Yesterday, George W. Bush spoke at the United Nations. His speech sounded very familiar, primarily because it is essentially the same speech he gave five years ago and multiple times in the last two weeks. Although the speech was delivered to the world body, it was fairly clear that the real intended audience was the United States: the terra-terra-terra motif was strong, as was the unstated justification for the Iraq War (freedom for the Middle East imposed by the barrel of a gun). From the NY Times:

Mr. Bush also defended his foreign policy, exhorting the world leaders in attendance to join with him in his goal of transforming the Middle East by pushing for democracy there.

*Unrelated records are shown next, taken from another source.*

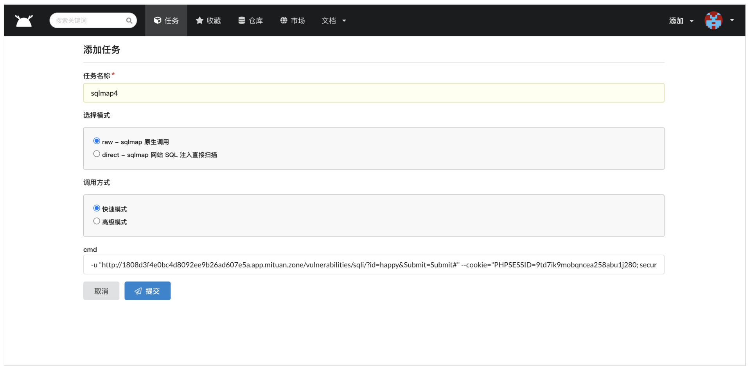
Task: Click the search magnifier icon
Action: 129,21
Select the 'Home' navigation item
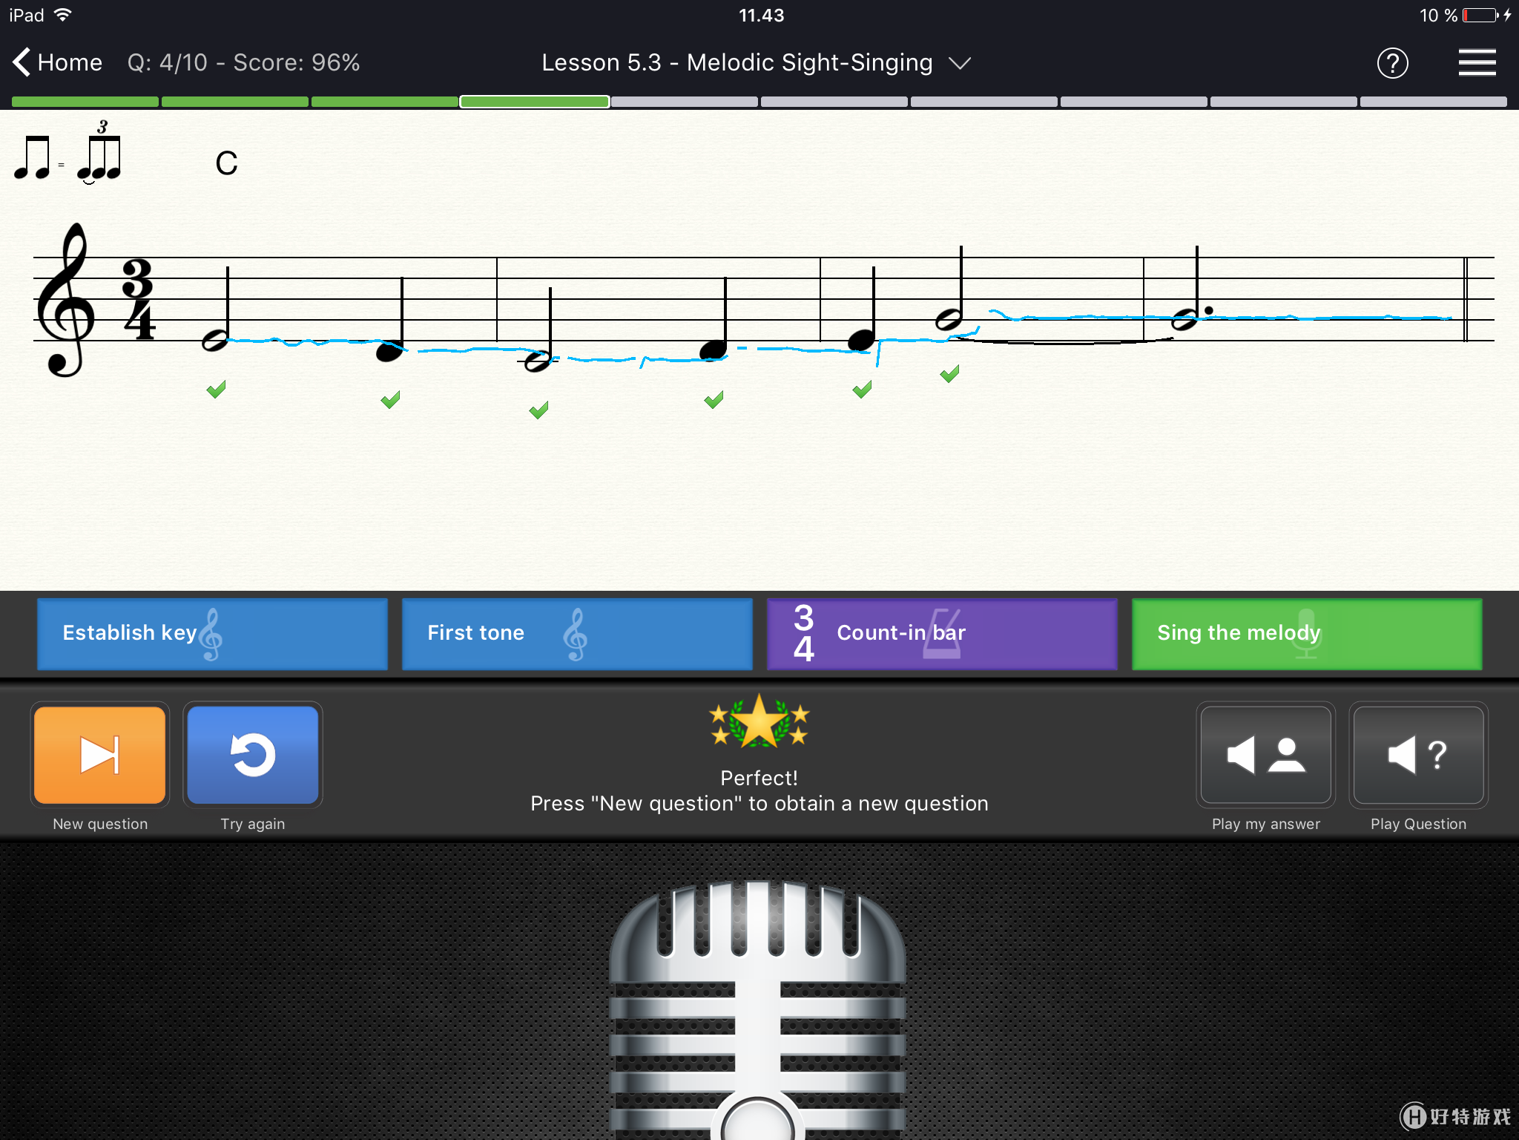1519x1140 pixels. click(x=56, y=61)
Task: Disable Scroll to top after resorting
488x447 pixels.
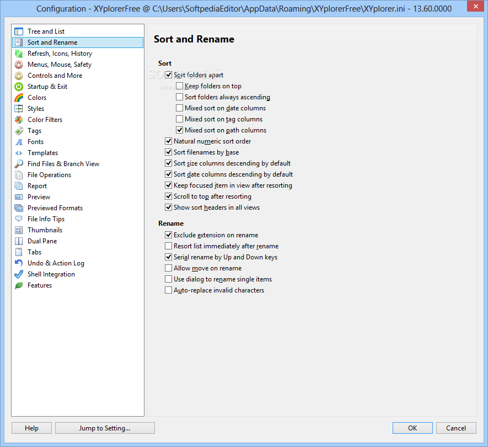Action: click(168, 196)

“From Beirut to Baghdad, people are making the choice for freedom,” Mr. Bush said. “And the nations gathered in this chamber must make a choice, as well: will we support the moderates and reformers who are working for change across the Middle East, or will we yield the future to the terrorists and extremists?"
[Note: a transcript of the speech is located here.]

It is unlikely that the world is going to believe this speech any more than it has the past speeches. It will be seen as just one more piece of evidence that our Emperor refuses to have anything to do with reality. I suspect that this piece from Financial Times Deutschland could just as well have been written for today's edition as for the date of its publication (September 12, 2006).

Clearly nothing new ever occurs to George W. Bush. On the fifth anniversary of the 9/11 terror attacks the U.S. President gave his old standard Why-We-Have-to-Hold-Firm speech with the old familiar argument: America has been attacked and has to carry the battle to the terrorists.

The best remedy for terrorism is freedom and democracy, therefore young Americans must fight and die in Iraq. Every failure strengthens the terrorists and leads to further attacks. And he addresses Osama bin Laden in the usual way: We'll catch you, he says to the terrorist, a threat that, after a five-year chase, sounds a bit comical.

In theory, Bush's line of reasoning, which he has repeated more or less verbatim for years, isn't entirely wrong and has a certain internal logic. In practice, it has long since been proven unsuitable as a strategy in the battle against Islamic terror, or as a justification for the Iraq War. That Bush continues to rattle this off proves yet again that for the President, reality is an uncomfortable parallel universe, one with which he prefers not to come into contact.
[Emphasis added].

It's kind of embarrassing: the rest of the world has figured this out, but between 35% and 40% of Americans still haven't.